Le représentant du personnel qui obtient la résiliation judiciaire de son contrat aux prud’hommes ne peut pas ensuite exiger d’être réintégré. Et ce quand bien même la rupture du contrat produit les effets d’un licenciement nul pris en violation du statut protecteur par l’employeur.

Tout salarié qui estime que son employeur manque gravement à ses obligations contractuelles peut saisir le conseil de prud’hommes afin d’obtenir la résiliation judiciaire de son contrat. Lorsque l’auteur de cette action est un représentant du personnel, la résiliation judiciaire du contrat de travail produit les effets d’un licenciement nul en violation du statut protecteur et ouvre droit au paiement d’une indemnité égale à la rémunération que le salarié aurait dû percevoir jusqu’à l’expiration de la période de protection en cours au jour de sa demande. Mais, plutôt que de percevoir cette indemnité, l’élu peut-il exiger d’être réintégré dans son poste ? La Cour de cassation vient de répondre à cette question.

Modification du contrat imposée à un délégué du personnel
Le responsable administratif montage décor d’une PME, délégué du personnel, saisit les prud’hommes en février 2011 d’une demande de résiliation judiciaire. Le salarié se plaint en particulier d’une modification de ses fonctions imposée par l’employeur. Cette modification unilatérale du contrat de travail est attestée par les juges et considérée d’une gravité suffisante pour prononcer en novembre 2011 la résiliation du contrat. Plutôt que de percevoir ses indemnités de rupture, le salarié réclame, avec l’appui de son union locale CGT, d’être réintégré dans son poste de responsable administratif. Mais est-ce seulement possible ?

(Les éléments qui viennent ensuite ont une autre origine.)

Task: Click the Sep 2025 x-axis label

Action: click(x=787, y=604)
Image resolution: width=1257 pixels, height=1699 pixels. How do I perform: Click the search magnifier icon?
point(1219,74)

Pas de retour possible après la résiliation judiciaire du contrat
En 2013 notamment, la Cour de cassation a décidé que la prise d’acte (*) « entraîne la rupture immédiate du contrat de travail et ne peut être rétractée » de sorte que le salarié protégé « ne peut ultérieurement solliciter sa réintégration dans son emploi » (notre article). En est-il de même pour la résiliation judiciaire prononcée aux torts de l’employeur ? Oui, répond d’abord la cour d’appel de Versailles, selon laquelle la réintégration est « contradictoire et incompatible avec la demande de résiliation du contrat de travail ». Ce refus de prononcer la réintégration du représentant du personnel est approuvé en cassation. Si l’action en résiliation judiciaire du contrat est un succès, l’indemnisation pour violation du statut protecteur est donc la seule voie possible.
(*) Quelle différence entre la prise d’acte et la résiliation judiciaire ?
La différence principale entre la prise d’acte de rupture et la demande de résiliation judiciaire est que dans le premier cas le salarié quitte l’entreprise alors que dans le second il reste en poste jusqu’à la décision des prud’hommes. Dans les deux cas, le juge doit décider si les motifs de rupture sont justifiés. Attention toutefois, la prise d’acte reste risquée : le juge peut très bien l’analyser comme une démission.